- [Listing]

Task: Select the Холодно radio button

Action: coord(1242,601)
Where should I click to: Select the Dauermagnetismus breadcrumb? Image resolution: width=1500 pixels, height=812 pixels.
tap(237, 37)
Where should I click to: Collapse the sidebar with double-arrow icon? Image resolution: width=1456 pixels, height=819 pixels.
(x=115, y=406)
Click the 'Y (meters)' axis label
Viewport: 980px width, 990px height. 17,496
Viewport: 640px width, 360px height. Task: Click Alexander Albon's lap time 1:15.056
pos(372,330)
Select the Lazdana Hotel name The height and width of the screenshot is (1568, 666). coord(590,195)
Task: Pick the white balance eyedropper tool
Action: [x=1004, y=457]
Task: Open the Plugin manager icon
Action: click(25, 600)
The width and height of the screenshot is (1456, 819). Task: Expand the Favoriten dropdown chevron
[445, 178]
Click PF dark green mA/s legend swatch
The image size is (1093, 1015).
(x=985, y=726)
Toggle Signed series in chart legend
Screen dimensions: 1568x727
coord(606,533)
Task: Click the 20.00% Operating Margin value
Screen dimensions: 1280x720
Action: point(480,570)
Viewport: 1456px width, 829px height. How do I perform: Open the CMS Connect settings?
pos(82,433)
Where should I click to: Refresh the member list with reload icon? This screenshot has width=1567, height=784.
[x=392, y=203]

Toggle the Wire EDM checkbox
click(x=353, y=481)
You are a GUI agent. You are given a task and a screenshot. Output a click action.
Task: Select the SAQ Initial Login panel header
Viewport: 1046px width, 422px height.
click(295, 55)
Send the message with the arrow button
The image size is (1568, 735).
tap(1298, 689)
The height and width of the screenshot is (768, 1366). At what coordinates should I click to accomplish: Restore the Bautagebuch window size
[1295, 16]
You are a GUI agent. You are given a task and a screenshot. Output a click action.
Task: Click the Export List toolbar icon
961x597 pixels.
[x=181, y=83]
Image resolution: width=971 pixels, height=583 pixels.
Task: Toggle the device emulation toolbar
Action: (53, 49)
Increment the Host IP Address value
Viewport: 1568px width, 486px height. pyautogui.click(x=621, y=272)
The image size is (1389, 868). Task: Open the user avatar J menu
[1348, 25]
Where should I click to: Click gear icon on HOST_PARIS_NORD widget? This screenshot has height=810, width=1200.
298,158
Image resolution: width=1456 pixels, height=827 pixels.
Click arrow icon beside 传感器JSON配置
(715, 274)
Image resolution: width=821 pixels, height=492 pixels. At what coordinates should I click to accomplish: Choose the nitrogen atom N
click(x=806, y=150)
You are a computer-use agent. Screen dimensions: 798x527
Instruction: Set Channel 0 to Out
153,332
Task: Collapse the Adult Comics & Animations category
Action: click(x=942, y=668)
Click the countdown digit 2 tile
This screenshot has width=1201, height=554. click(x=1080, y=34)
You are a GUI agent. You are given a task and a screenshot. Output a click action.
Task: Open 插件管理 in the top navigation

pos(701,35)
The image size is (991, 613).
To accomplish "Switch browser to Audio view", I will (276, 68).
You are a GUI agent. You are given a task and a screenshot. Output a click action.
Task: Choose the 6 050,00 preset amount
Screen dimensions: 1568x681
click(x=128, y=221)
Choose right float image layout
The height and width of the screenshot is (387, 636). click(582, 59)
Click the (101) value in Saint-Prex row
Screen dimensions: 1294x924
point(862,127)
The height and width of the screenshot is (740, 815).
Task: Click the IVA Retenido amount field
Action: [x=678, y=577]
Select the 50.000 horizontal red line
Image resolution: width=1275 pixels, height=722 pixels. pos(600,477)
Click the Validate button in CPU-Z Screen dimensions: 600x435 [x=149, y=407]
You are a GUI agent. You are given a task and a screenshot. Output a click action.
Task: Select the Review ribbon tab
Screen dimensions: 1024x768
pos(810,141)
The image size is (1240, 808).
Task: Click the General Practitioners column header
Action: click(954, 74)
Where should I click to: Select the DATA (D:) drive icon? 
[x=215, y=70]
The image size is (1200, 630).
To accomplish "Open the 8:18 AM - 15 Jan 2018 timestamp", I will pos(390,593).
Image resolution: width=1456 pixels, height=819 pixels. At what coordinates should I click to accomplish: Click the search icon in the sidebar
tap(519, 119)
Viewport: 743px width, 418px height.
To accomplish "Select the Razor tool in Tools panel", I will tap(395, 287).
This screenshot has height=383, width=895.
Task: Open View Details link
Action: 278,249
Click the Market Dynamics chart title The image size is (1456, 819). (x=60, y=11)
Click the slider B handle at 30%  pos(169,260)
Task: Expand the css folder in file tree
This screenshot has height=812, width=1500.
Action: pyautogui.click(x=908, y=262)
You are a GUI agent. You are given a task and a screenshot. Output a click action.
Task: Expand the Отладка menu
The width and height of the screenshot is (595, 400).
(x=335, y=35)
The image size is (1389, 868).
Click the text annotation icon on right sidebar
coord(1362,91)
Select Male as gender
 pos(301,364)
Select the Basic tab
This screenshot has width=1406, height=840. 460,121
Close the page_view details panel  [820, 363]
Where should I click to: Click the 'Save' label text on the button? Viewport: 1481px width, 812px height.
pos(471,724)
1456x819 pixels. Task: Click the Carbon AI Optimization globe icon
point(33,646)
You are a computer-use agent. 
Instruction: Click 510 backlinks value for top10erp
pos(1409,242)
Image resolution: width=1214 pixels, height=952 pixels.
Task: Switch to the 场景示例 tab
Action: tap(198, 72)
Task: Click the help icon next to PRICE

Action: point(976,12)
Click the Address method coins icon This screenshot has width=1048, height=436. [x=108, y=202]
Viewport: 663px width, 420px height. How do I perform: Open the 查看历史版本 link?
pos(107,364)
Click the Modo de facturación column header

- [Exercise goal] Count the lines in the data that contain the string "Address", matching case exactly, and give only the number.

- [The response] 2